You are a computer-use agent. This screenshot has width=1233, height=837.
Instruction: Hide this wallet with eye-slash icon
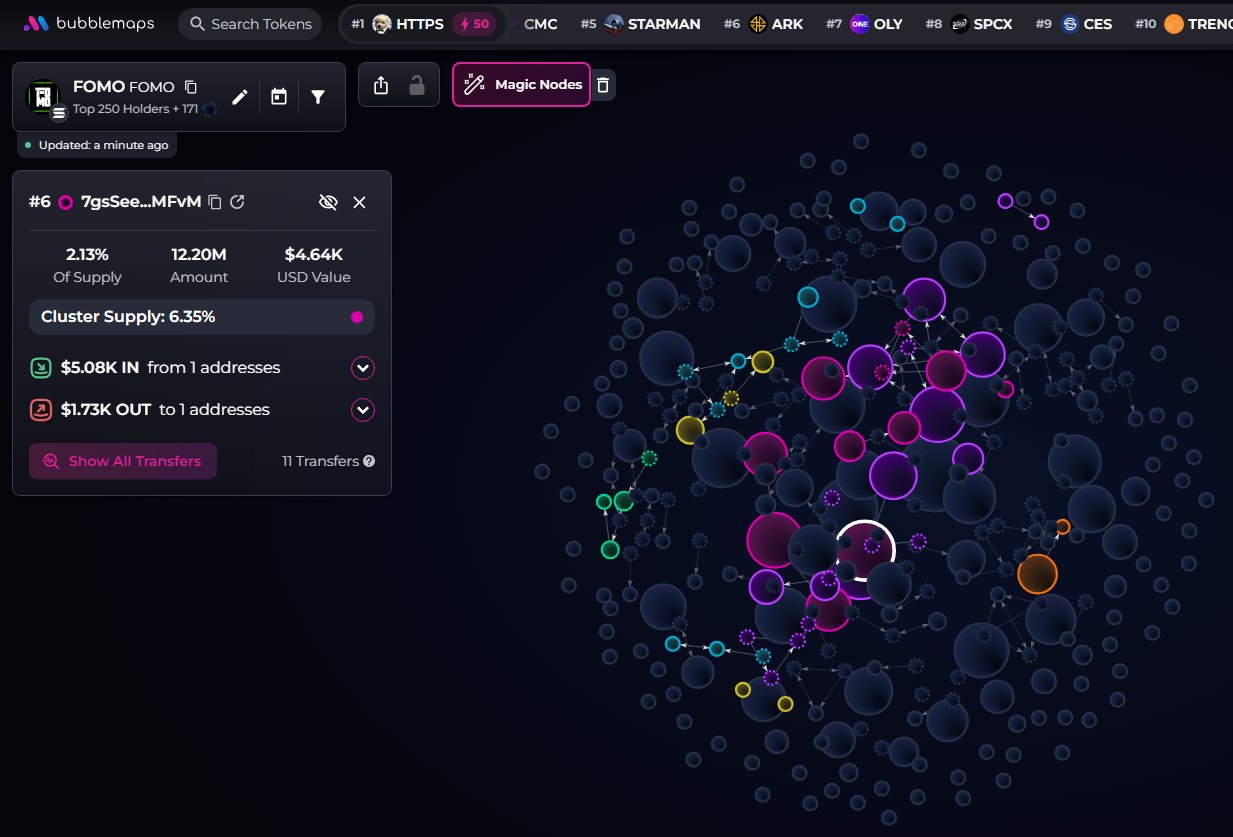coord(328,202)
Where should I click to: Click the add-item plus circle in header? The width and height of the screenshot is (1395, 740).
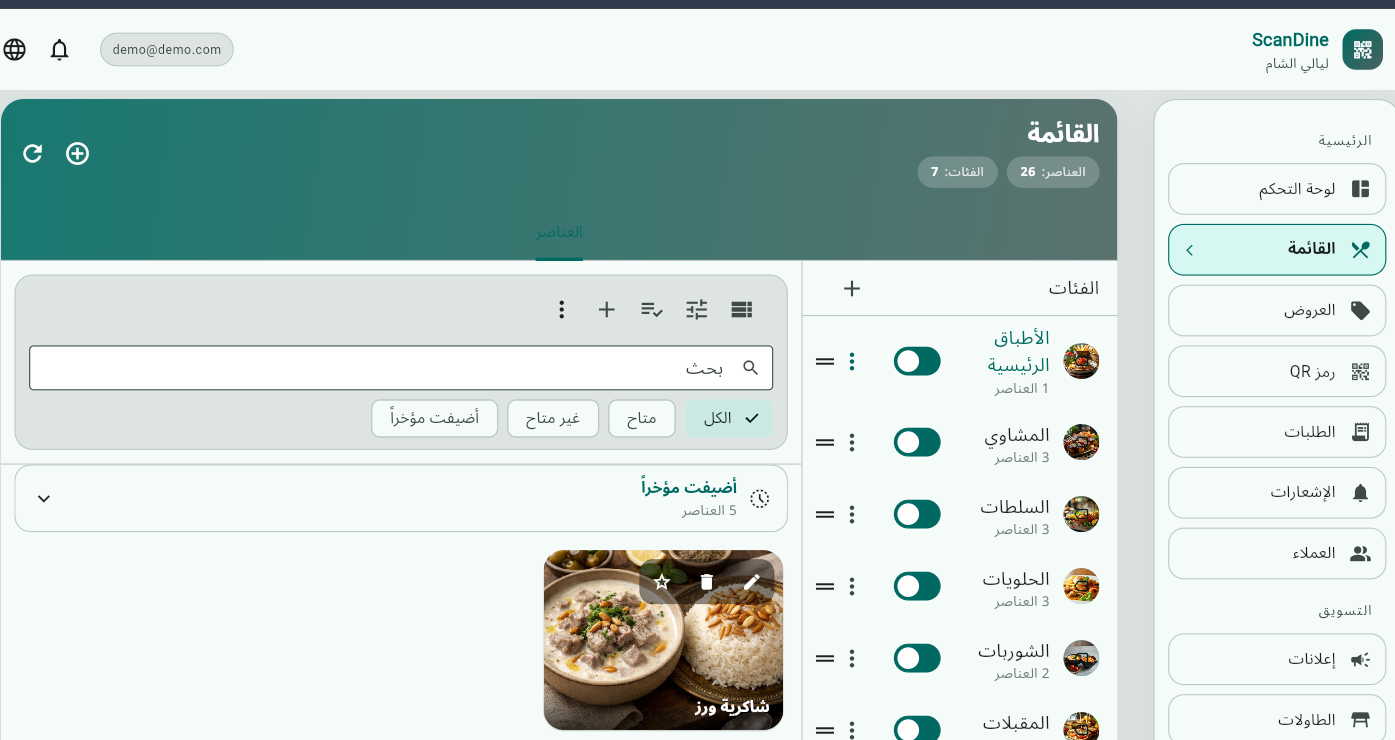click(77, 153)
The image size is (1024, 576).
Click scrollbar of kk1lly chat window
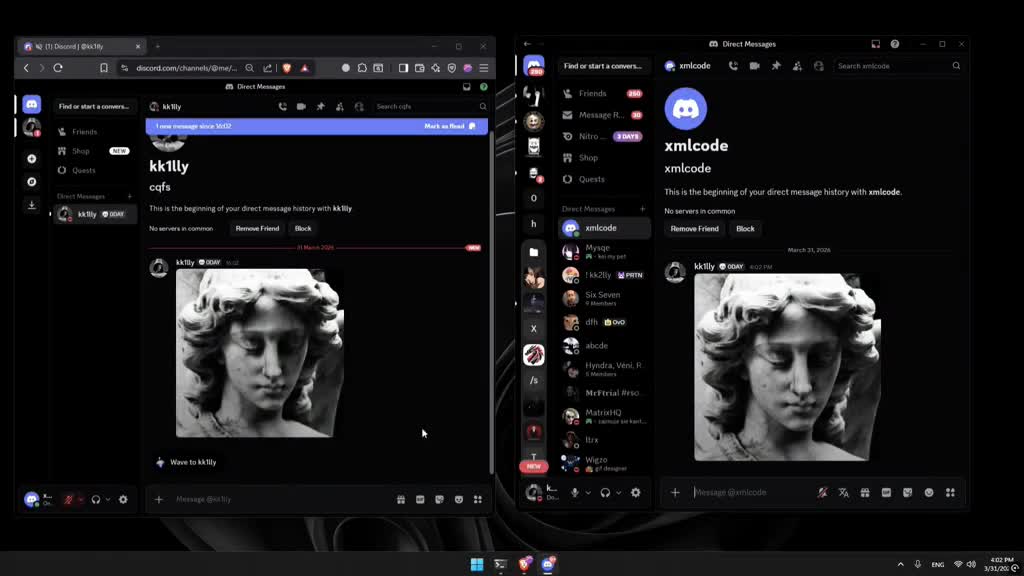(491, 300)
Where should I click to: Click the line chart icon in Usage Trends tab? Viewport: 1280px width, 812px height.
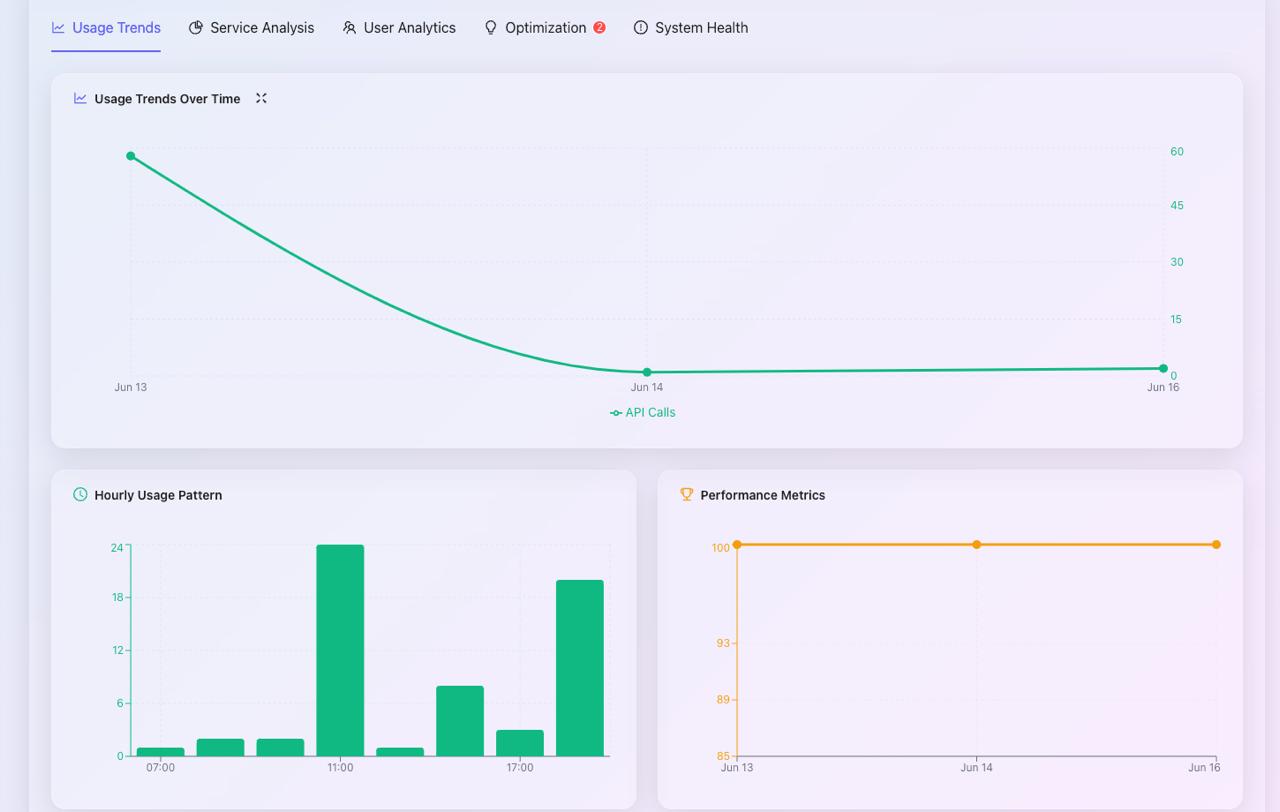[x=59, y=28]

________________________________________

**Your goal:** Verbatim, write out the line containing "Click scrollbar of kk1lly chat window" and all later lines through the end of the records, leaving every picture out.

**Solution for this problem:**
Click scrollbar of kk1lly chat window
(491, 300)
Where should I click to: Click the line chart icon in Usage Trends tab? Viewport: 1280px width, 812px height.
[x=59, y=28]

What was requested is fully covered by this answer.